Hay una cierta pretenciosidad en el nuevo trabajo de Christian Mungiu, como bien prueba el que esta película sea tan solo la primera entrega de una serie de films recopilados bajo el explicito titulo de Tales of the Golden Age y que tratan de exponer el comunismo de la época de Cauceascu a través de una visión externa y realista. Cuatro meses, tres semanas y dos días se presenta como un drama bastante especial, no tanto por su fondo sino por su forma. Si algo destaca del modo en que esta historia sobre un aborto ilegal en la Rumania de finales de los ochenta está contada, es la aparente falta de juicio por parte del film hacia la historia.

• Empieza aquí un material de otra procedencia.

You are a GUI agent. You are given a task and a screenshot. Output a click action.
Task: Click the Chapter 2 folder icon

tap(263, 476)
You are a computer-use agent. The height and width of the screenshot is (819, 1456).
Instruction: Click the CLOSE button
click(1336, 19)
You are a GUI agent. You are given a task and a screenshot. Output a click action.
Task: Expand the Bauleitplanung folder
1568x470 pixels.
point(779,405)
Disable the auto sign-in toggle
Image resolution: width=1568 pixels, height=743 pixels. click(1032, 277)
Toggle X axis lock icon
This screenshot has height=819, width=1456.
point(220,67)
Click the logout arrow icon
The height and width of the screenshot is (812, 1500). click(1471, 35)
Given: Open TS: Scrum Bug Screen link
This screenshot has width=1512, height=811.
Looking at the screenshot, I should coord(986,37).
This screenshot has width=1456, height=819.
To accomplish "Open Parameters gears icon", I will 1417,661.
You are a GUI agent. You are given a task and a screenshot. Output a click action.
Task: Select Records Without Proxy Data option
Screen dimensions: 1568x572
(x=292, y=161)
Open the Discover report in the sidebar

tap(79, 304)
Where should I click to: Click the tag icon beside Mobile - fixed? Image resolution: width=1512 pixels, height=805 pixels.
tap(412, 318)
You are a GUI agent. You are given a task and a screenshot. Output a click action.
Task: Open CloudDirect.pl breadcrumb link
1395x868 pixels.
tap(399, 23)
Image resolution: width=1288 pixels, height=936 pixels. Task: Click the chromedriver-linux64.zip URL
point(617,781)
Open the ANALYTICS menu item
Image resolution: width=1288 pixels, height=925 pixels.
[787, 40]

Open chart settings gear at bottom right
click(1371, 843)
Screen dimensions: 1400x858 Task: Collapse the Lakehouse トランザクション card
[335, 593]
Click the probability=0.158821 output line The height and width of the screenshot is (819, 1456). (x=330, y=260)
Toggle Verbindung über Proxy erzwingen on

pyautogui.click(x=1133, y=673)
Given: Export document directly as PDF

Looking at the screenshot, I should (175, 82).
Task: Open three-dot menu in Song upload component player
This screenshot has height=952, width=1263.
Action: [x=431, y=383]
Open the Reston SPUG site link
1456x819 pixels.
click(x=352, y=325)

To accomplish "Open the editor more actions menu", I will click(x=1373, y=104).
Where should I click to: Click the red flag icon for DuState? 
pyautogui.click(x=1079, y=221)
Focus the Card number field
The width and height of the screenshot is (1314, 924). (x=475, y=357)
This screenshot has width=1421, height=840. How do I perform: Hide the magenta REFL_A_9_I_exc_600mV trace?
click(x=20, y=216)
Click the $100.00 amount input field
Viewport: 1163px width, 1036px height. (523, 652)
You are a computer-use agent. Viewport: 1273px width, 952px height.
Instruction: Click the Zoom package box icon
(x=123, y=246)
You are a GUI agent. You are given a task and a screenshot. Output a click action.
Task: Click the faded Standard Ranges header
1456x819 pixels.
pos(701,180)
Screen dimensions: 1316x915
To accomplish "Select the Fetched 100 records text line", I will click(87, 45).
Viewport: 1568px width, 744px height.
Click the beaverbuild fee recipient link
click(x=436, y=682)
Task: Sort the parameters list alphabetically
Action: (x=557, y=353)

La labor actoral de Anamaria Marinca y Laura Vasiliu es excepcional, dando vida a una relación tan compleja como sutilmente recreada en pantalla. En efecto, la especial unión entre Otilia y Gabita -una tremendamente irresponsable y vulnerable, la otra tan hastiada como protectora- parece similar a la de dos hermanas. No es de extrañar que ante el crápula que practica el aborto decidan aparentarlo. El sacrificio hecho por la segunda a la hora de satisfacer los más bajos deseos de este odioso personaje nos muestra hasta donde llega su amistad, pero supone también el punto de inflexión a partir del cual su relación se recrudece, achacando veladamente a la otra todos los problemas surgidos, de un modo muy humano. De hecho, es el personaje de Anamaria Marinca quien sustenta toda la película y deja entrever a través de esa mirada sostenida y desnaturalizada al feto, envuelto en una toalla en el suelo del baño, las pretensiones moralizantes del director. El resto de secundarios están correctos, aunque quizás la interpretación de Vlad Ivanov en el papel del abortista sea algo forzada, a causa eso sí de la propia personalidad de su alter ego, al que se da el nombre nada casual de Bebe.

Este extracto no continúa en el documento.